On October 23, 1933, Bell wrote to Reich Bishop Ludwig Müller: It is just because I feel the vastness of the responsibility that I cannot, in honesty, refrain from indicating certain features that have emerged in the development of the new German Evangelical Church which are gravely disturbing to the Christian conscience. I refer especially to two things.


1) The adoption of the Aryan paragraph by the Prussian Synod and certain other Synods has come as a great shock to us and to innumerable other Christians. …


2) The further feature … is that which the two thousand German pastors set out so plainly in their Declaration … Such suppression … is a great shock to other churches …


Reich Bishop Müller’s reply of December 8, 1933 played things down.
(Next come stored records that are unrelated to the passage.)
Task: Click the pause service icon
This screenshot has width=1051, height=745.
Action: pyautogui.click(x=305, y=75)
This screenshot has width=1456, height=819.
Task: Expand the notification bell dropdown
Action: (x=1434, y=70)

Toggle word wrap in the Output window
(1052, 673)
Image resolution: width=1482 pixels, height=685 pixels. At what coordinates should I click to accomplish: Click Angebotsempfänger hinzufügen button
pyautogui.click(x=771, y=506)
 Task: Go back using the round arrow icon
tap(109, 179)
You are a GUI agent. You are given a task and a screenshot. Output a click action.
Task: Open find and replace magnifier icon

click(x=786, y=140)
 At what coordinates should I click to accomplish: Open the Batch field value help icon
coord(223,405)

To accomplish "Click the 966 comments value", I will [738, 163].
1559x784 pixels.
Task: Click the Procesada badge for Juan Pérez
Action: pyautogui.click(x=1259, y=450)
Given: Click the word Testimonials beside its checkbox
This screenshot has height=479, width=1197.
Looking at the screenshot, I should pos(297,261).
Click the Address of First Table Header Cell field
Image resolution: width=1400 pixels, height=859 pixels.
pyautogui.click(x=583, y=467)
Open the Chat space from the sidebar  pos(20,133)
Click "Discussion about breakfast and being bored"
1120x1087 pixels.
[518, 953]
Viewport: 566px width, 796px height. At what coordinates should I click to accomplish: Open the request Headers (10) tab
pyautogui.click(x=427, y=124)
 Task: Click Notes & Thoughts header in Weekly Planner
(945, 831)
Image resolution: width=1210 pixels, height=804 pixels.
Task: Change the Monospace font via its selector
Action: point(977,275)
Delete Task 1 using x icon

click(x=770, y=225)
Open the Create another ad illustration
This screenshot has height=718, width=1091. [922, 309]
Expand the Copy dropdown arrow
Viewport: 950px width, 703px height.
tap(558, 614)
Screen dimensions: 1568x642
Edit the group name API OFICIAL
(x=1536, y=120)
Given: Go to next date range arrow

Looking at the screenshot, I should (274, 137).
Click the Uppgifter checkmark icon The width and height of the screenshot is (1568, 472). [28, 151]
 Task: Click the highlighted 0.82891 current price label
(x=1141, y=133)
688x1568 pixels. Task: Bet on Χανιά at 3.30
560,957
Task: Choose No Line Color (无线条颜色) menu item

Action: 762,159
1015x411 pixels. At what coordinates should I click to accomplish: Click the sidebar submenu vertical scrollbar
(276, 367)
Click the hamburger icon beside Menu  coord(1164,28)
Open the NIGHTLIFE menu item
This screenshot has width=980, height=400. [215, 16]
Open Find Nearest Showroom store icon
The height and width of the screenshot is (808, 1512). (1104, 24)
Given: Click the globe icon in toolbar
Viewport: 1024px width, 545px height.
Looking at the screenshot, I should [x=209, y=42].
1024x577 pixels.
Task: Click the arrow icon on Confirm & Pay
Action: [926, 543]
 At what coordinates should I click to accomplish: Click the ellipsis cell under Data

Bell consequently wrote him yet once again on January 18, 1934 and insisted that Müller ought to take action about the “Aryan paragraph”.


Bell’s strategy was not only to negotiate with church leaders but also to inform the public. He therefore also passed his letter along to “The Times”, which published it. The same happened on May 10, 1934 with a message to the churches in the ecumenical movement in which Bell condemned the “Führer principle” and the Reich Bishop’s style of leadership


In a letter of August 14, 1934 to Bell, Bishop Theodor Heckel, who had been appointed director of the German Evangelical Church’s Foreign Office in the meantime, disapproved of this as well as Bell’s making an issue out of the situation of churches in Germany at the conference of the Life and Work Movement and World Alliance for Promoting International Friendship through the Churches on Fanö, Denmark:


The issue is raised time and again whether the World Council of Churches’ has authority to negotiate and to judge in extenso over events within a church – which, at least according to one group’s declaration, additionally touch on confessional and constitutional forms – especially when, as here, the negotiation takes on virtually the character of a court of arbitration by inviting a group fighting the church government. (WCC Archive, Geneva, 42.0007/1)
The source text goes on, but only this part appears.